Britain's Prime Minister David Cameron (R) looks at Germany's Chancellor Angela Merkel (L) at a European Union summit in Brussels in December 2011. The two leaders differ sharply on how to handle the European debt crisis.

REUTERS/Yves Herman/File

January 20, 2012

As European leaders hurtle toward another make-or-break summit on the debt crisis Jan. 30, Germany’s economic leadership will again be put to the test. At the last summit in December, Berlin was unable to persuade London to back a plan to more tightly bind the economic policies of all 27 members of the European Union.

British Prime Minister David Cameron bristled at ceding any more sovereignty to the continent. But I suspect that his real fears are with German Chancellor Angela Merkel’s support for monetary discipline. Despite his austerity budget at home, Mr. Cameron nevertheless follows the Anglo-American preference for monetary easing as an economic panacea in tough times.

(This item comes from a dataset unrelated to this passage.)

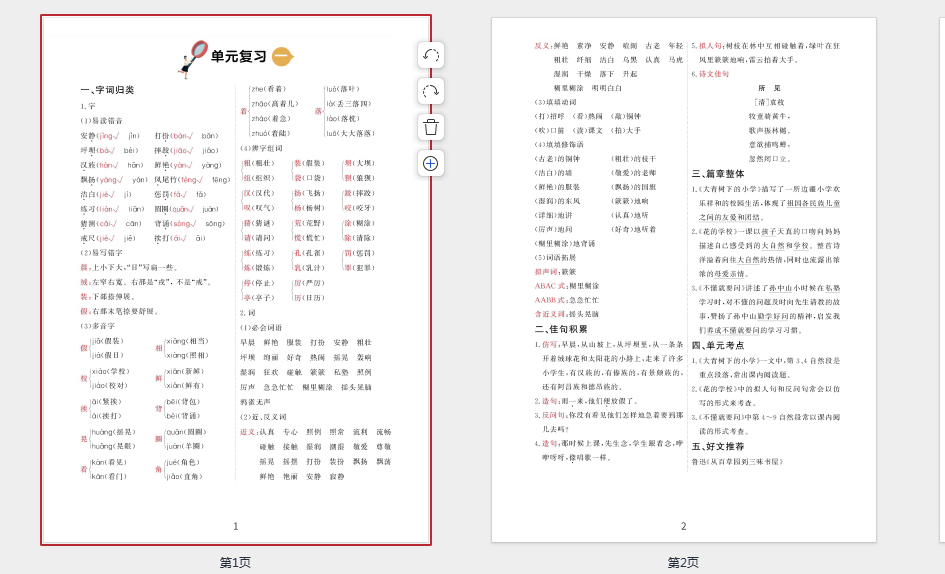Click the orange 一 badge beside the title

And it’s not just Cameron who shares this view. So do leaders such as Christine Lagarde, head of the International Monetary Fund, and Italian Prime Minister Mario Monti. In the new century, the currency printing press has replaced the machine gun as the primary weapon in European power struggles.

The Germans would never put it this way, but they’re actually in the process of building a new “empire,” an economic one that holds honest money as a cardinal virtue.

In light of history, most Europeans have been keenly unwilling to yield economic sovereignty to Germany, or more accurately, to the German way of doing things. But as Europe’s economic powerhouse, and its national lender of last resort, Germany finds itself in an unusually strong bargaining position. In fact, several key European leaders have recently said that fears of a timid Germany now outweigh fears of an emboldened Germany.

For centuries, German unification was prevented by European politics. When the country finally came together in the late 19th century it was far behind its weaker rivals (notably France and the United Kingdom) in the acquisition of empire. The Franco-Prussian war and the two world wars were a testament to Germany’s drive to make up for lost time.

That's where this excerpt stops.